Historic district in Iowa, United States

The Marshalltown Downtown Historic District is a historic district located in Marshalltown, Iowa, United States. It was listed on the National Register of Historic Places in 2002. At the time of its nomination it contained 96 resources, which included 79 contributing buildings, one contributing site, and 16 non-contributing buildings. The historic district covers most of the city's central business district. All of it is within the original town of Marshalltown, which was laid out and recorded on August 15, 1853, as the village of Marshall. Confusion with a town with the same name in Henry County led this village to be renamed Marshalltown in 1862. It was incorporated the following year.

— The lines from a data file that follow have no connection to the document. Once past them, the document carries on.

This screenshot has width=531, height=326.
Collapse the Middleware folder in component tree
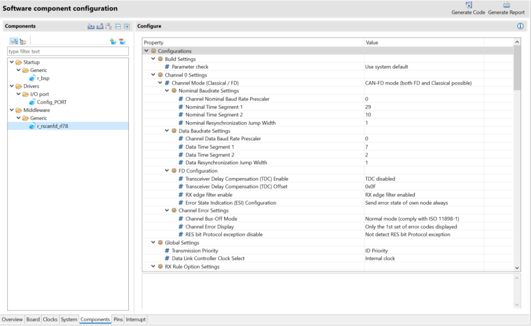(x=12, y=110)
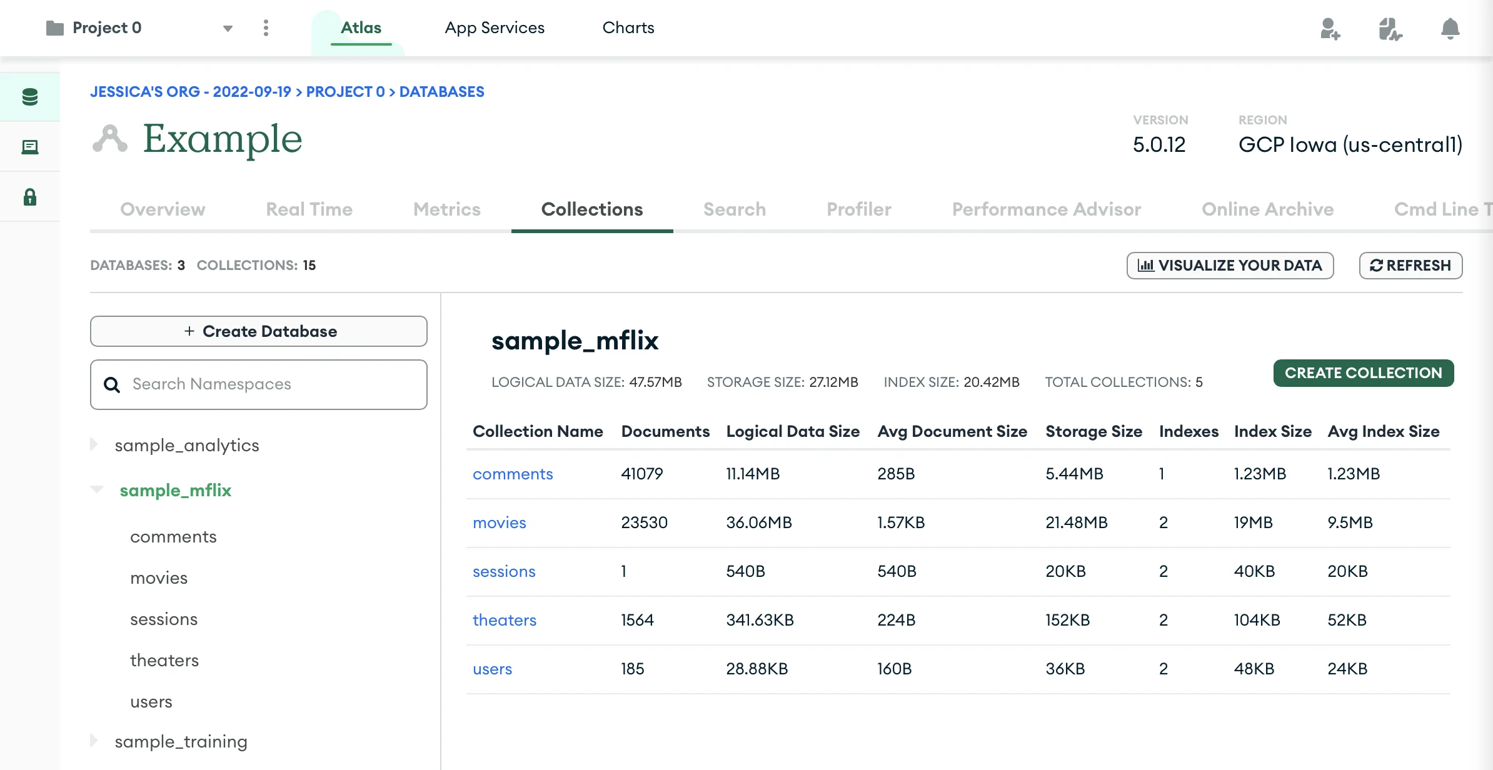Open the Data Explorer database sidebar icon
The height and width of the screenshot is (770, 1493).
(x=29, y=97)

The district contains a mix of commercial buildings, an opera house, a movie theater, a fraternal hall, and warehouses. The civic buildings include the Marshall County Courthouse, sheriff's residence, municipal building, civic auditorium and public library. The buildings range in size from narrow, two-story commercial blocks to three-story corner blocks, and the seven-story Hotel Tallcorn. The period of significance is from 1862 to 1950, and the buildings are constructed during that time frame. The commercial Italianate, Romanesque Revival, and especially vernacular architecture are dominant. Prominent architects who have buildings in the district include John C. Cochrane (courthouse; 1886), Patton and Miller (public library; 1902), Harry E. Reimer (Marshalltown Municipal Building; 1921), and Josselyn and Todd (Marshalltown Memorial Coliseum; 1929).

A tornado struck Marshalltown on July 19, 2018. It did significant damage to many buildings in the historic district, including the courthouse, city hall, and the civic auditorium.